ANIMAL RESEARCH CONSULTING
A Boston area academic research institution with an existing AAALAC accredited and OLAW assured animal facility; was looking for services to assit them with start up of a new facility and the shutdown of the existing facility.
The challenges were performance issues with staff, preparing unique research colonies for quarantine and rederivation, transfer of animals between institutions on a biweekly basis, training and coordination of the staff reductions and keeping research on tract during this transition period. The old facility closed in December 2009 and the new one ASBL 2/3 opened. Rederivations and shipping to new facilities continued through the summer of 2009. Ultimately the client moved to a larger institutions animal care facility and closed the ABSL 2/3 facility..
A Cambridge Based biotech had enjoyed the luxury of a 10 year stable animal care staff for their animal facility. Due to family issues the animal care staff left the institution. This change highlighted two things: how difficult it is to get and keep good animal care staff, and it was an opportunity to move to an integrated model of animal care where the Animal Technician does both the husbandry and research with the animals. Michele was contacted to provide hands on training in husbandry, regulations, animal welfare and the high priority placed on it by the institution.The new staff had a variety of backgrounds but no lab animal experience. In the early stages Michele was on site weekly to provide training in clean/dirty side procedures, animal health checks, organizing daily work. Also providing hands on training in restraint, injections, gavage, and blood sampling. As the project has moved ahead Michele's role has moved into advice on the animal models and oversite/mentoring.
In 2003 a small C.R.O. Biotech Started in Cambridge MA. One of their scientific colleagues suggested they contact Michele Cunneen.
The company was evaluating start up space for a small lab and animal facility(1500-2000 sq feet inclusive) to perform bench work and house hamsters, rats and mice. Several locations were identified and toured. Michele provided input into the pros and cons of each site. Also some rough concept drawing for retrofitting traditional unused lab space into animal facility space to allow for price comparison different types of space available. Ultimately space in a technology building was selected with a common glass wash area and a small 10' by 16' room to be used as animal holding. The final move in to the space required sourcing a cabinet washer and getting buy in from property owners to install it in the shared space. A unique vent rack solution allowed for the housing of all the animals in one rack in one space.

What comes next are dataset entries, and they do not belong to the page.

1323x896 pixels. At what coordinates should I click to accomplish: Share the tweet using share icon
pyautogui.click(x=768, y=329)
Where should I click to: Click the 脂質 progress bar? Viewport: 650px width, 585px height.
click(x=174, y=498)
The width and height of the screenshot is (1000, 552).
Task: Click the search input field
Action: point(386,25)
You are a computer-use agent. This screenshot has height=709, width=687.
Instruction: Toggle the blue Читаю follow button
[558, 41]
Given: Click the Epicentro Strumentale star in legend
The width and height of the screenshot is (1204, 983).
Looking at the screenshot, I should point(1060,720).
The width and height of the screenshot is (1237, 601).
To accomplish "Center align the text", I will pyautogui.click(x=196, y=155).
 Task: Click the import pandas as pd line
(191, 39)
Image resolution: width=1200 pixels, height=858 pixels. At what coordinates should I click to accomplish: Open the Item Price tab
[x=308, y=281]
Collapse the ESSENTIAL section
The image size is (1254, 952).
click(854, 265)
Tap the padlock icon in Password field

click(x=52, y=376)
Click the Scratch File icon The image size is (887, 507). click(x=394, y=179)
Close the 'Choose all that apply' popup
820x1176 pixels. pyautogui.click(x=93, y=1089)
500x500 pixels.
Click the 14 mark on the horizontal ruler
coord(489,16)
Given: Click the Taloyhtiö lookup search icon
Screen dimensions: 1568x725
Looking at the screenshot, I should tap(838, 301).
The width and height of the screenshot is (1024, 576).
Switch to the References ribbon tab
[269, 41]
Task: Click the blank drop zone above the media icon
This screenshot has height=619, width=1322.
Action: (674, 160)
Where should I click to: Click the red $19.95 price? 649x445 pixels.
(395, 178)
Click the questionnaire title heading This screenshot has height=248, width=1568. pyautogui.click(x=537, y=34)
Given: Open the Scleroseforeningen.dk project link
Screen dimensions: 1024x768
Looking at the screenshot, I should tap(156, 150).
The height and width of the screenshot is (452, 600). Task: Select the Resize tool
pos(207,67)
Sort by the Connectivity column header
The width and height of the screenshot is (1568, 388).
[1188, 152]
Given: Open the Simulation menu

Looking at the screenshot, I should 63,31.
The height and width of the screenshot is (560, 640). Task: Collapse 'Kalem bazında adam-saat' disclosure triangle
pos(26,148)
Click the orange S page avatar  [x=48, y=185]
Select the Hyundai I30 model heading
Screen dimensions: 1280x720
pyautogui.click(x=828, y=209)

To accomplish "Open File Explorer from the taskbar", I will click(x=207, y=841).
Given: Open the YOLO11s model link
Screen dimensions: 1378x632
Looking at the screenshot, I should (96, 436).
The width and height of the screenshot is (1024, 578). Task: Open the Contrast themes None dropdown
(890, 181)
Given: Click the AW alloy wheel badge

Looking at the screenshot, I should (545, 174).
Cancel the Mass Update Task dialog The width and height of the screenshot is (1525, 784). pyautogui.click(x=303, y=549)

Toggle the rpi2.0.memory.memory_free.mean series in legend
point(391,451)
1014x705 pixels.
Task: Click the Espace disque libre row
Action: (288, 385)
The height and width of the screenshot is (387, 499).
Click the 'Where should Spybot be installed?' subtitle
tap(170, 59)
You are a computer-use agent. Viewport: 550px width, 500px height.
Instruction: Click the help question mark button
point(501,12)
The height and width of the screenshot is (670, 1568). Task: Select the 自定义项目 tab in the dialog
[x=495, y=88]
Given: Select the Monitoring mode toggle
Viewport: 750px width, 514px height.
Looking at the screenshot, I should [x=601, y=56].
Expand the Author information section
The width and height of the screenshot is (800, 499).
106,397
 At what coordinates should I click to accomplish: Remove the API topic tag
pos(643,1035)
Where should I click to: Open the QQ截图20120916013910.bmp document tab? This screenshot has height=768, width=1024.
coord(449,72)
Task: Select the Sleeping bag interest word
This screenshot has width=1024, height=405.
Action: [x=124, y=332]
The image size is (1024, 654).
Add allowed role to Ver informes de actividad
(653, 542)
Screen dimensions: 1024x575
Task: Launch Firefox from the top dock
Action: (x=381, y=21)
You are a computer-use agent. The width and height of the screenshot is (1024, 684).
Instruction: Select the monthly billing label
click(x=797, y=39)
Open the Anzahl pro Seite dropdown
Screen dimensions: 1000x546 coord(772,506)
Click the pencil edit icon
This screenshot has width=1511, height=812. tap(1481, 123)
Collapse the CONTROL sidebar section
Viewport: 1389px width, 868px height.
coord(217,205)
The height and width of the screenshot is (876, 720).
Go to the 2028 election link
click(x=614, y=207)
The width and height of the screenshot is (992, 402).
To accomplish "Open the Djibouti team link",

The client was connected to all the local vendors for food, bedding and animals. The continuing services provided were; consulting veterinarians, hands on technical training, IACUC coordination and monthly operational supervision. The client, one year later got its AAALAC Accreditation. Michele maintains that relationship today. Since start up the company has moved to larger suburban space which required gutting an unoccupied lab space and converting it into an AAALAC accreditable animal facility. Since the move the company has been successful enough to renovate to double its animal care space only 9 months after move in, adding surgical and procedure areas by renovating an adjacent office area. Michele's design plan allowed for the use of modular walls and modest HVAC upgrades to bring the project in around 100 dollars a square foot. The new space was site visited by AAALAC in April 2008. The client has continued to expand with Michele designing a behavioral space and continuing to serve as IACUC Coordination and operational consultant. The Institution continues its full accreditation.